Re: [PATCH 3/5] ipmi: ssif_bmc: fix message desynchronization after truncated response
From: Jian Zhang
Date: Fri Apr 03 2026 - 04:17:00 EST
> 2026年4月3日 15:22,Quan Nguyen <quan@xxxxxxxxxxxxxxxxxxxxxx> 写道:
>
>
>
> On 2/4/26 18:04, Jian Zhang wrote:
>> A truncated response, caused by host power-off, or other conditions,
>> can lead to message desynchronization.
>> Raw trace data (STOP loss scenario, add state transition comment):
>> 1. T-1: Read response phase (SSIF_RES_SENDING)
>> 8271.955342 WR_RCV [03] <- Read polling cmd
>> 8271.955348 RD_REQ [04] <== SSIF_RES_SENDING <- start sending response
>> 8271.955436 RD_PRO [b4]
>> 8271.955527 RD_PRO [00]
>> 8271.955618 RD_PRO [c1]
>> 8271.955707 RD_PRO [00]
>> 8271.955814 RD_PRO [ad] <== SSIF_RES_SENDING <- last byte
>> <- !! STOP lost (truncated response)
>
> Honestly, I have a little concern about if there is the case. What I think is that if there was no ACK (SCA is not pull low by Controller) on the 9th clock pulse while Target sending data to bus. Target will release SDA line, eventually, there will be a STOP condition and a SLAVE_STOP event should be emitted.

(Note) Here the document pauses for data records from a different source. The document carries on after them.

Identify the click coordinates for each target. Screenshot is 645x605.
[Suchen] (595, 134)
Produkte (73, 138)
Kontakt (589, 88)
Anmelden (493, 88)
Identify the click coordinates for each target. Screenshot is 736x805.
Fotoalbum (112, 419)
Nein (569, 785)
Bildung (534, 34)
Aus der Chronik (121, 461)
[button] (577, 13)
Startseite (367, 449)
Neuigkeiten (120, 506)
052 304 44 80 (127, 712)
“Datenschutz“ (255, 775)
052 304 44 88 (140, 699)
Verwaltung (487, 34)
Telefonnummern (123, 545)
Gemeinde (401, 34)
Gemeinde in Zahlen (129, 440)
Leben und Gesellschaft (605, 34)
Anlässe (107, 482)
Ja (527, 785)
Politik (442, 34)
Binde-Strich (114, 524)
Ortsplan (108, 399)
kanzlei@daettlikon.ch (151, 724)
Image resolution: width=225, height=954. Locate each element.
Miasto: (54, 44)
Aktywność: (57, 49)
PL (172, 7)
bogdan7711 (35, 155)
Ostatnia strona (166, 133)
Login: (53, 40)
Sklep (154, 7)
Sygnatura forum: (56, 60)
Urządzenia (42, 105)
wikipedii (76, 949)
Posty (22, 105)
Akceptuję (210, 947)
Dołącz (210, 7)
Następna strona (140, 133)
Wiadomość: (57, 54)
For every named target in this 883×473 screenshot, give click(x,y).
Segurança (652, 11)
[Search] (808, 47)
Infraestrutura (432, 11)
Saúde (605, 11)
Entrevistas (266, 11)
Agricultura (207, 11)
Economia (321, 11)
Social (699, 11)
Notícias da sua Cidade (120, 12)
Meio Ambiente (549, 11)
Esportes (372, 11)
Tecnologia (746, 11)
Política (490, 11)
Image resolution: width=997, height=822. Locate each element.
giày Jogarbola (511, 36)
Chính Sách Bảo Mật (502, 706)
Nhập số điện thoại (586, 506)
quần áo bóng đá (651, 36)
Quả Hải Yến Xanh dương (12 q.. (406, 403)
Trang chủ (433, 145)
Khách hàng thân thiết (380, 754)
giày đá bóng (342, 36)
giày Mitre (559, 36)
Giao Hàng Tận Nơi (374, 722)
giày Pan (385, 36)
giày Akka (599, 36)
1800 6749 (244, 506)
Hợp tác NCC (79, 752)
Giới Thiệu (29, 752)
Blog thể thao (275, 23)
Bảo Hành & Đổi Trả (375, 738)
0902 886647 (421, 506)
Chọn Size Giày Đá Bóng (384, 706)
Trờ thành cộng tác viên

The concern is valid under normal I2C operation where the controller
continues to drive the clock and issues a NACK, which guarantees a STOP
condition.
However, the scenario described here is different:
- The controller may be powered off or reset abruptly
- SCL may stop toggling before the 9th clock
- As a result, no ACK/NACK phase is completed
- Therefore, no STOP condition is generated on the bus
In such cases, the target state machine may remain in
SSIF_RES_SENDING without receiving a SLAVE_STOP event,
leading to desynchronization.
Additionally, based on my previous experience with MCTP over I2C,
during events like I2C_SLAVE_READ_REQUESTED, I2C_SLAVE_WRITE_REQUESTED, I2C_SLAVE_READ_PROCESSED, and I2C_SLAVE_WRITE_RECEIVED,
various abnormal conditions—such as power loss, firmware bugs, or I2C bus hangs—can interrupt the signaling.
Therefore, we cannot assume that a STOP condition will always be observed.
The current change addresses this by allowing the state machine, when in SSIF_ABORTING,
to handle a newly detected command request and proceed accordingly.
- Jian
>
> - Quan